--- START ---

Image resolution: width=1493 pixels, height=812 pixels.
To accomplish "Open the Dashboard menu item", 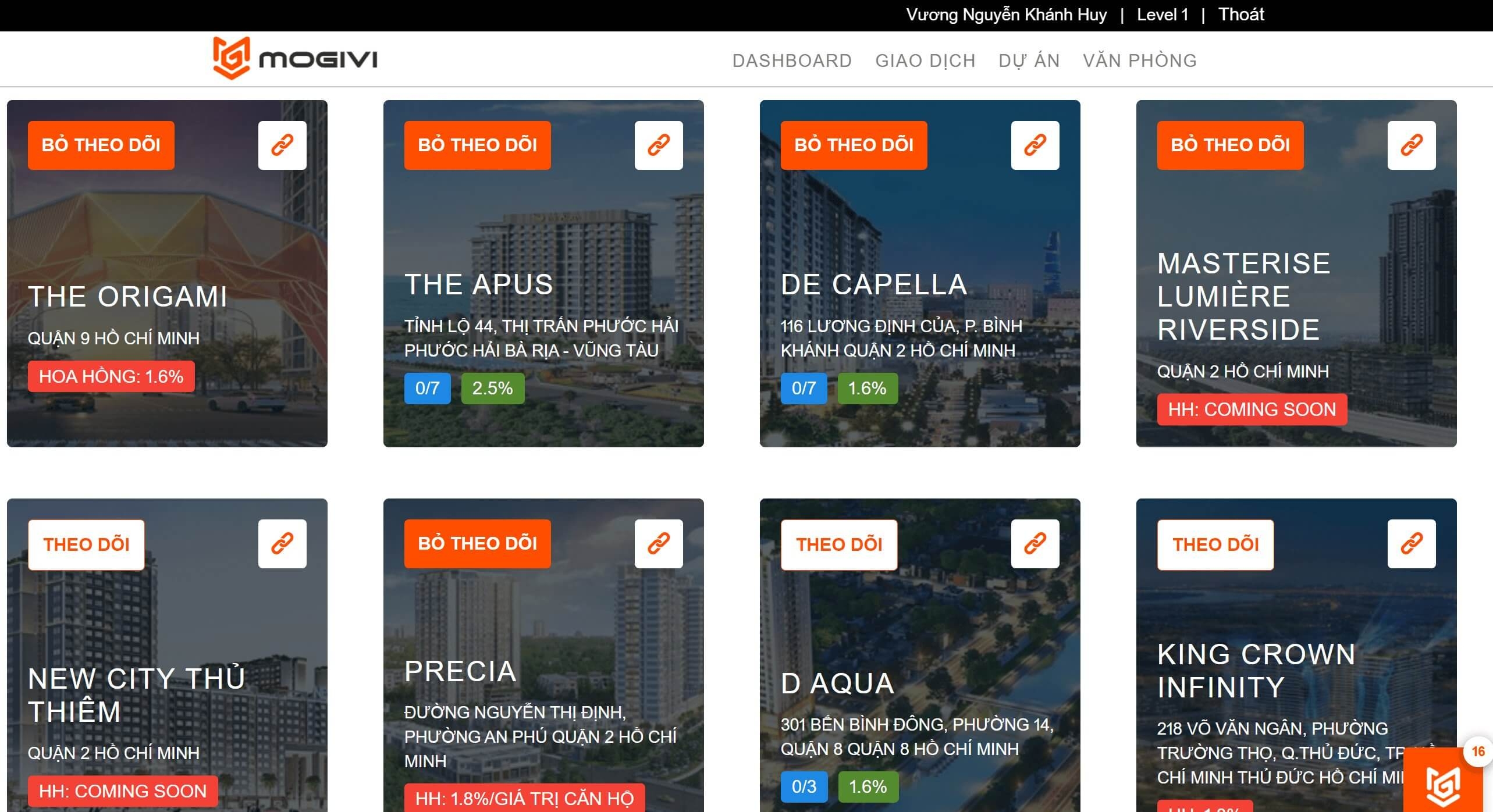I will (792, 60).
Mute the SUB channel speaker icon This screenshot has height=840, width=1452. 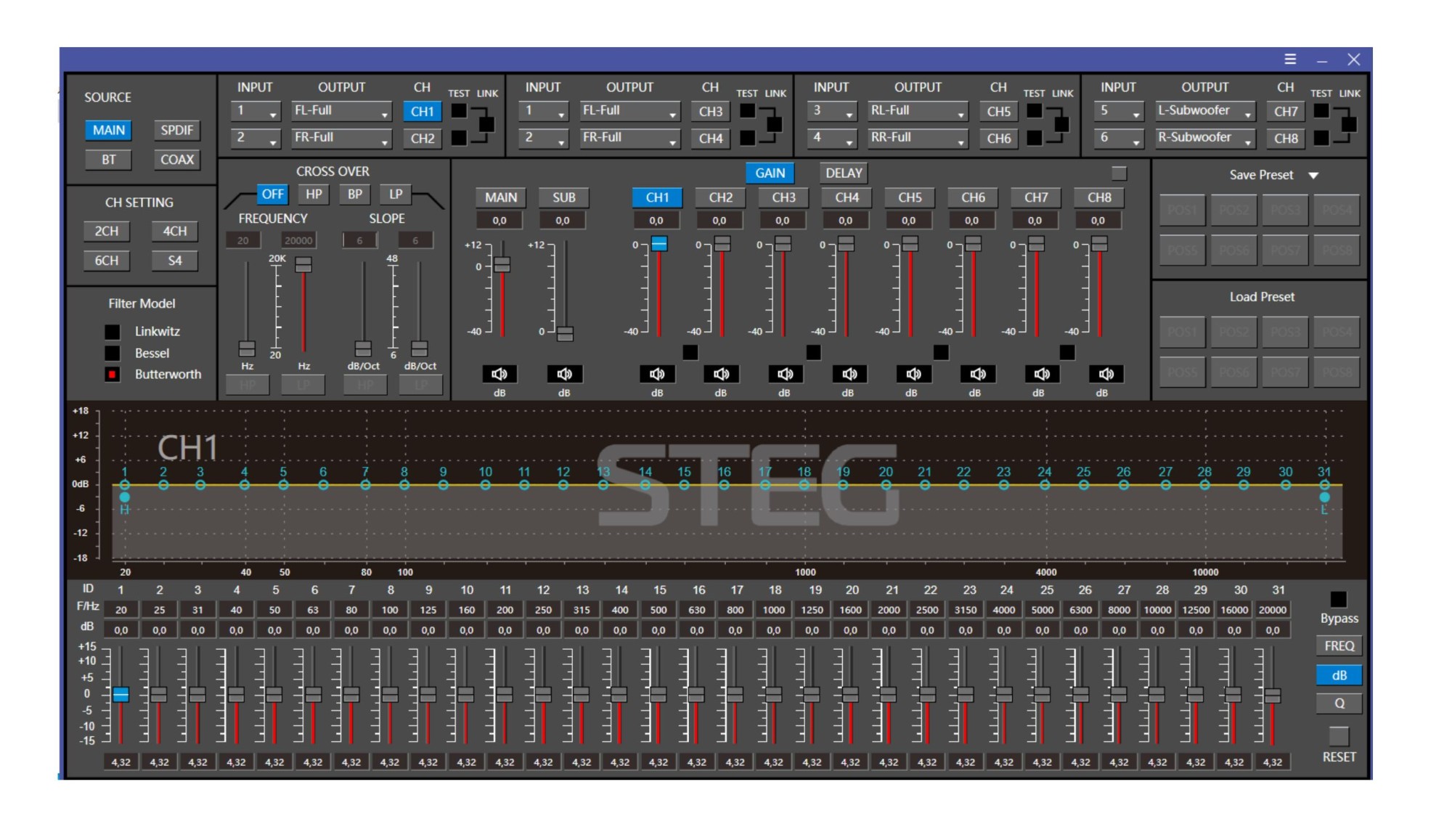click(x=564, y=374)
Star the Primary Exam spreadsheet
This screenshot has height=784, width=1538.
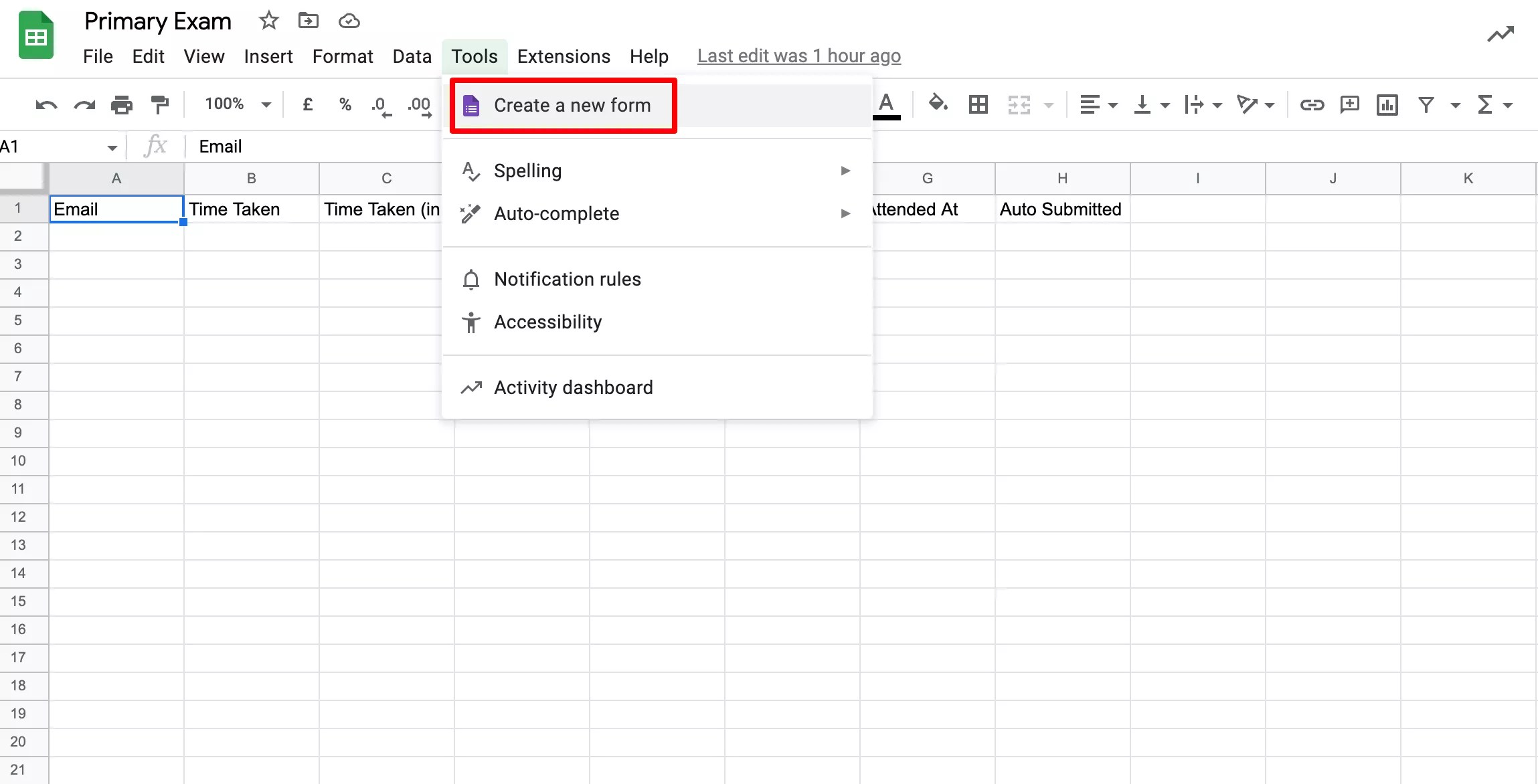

--- END ---

**Your instructions:**
Take the line containing "Star the Primary Exam spreadsheet" and every line after it through the end of the data, and write them out exactly, with no pictures.

**Response box:**
Star the Primary Exam spreadsheet
This screenshot has height=784, width=1538.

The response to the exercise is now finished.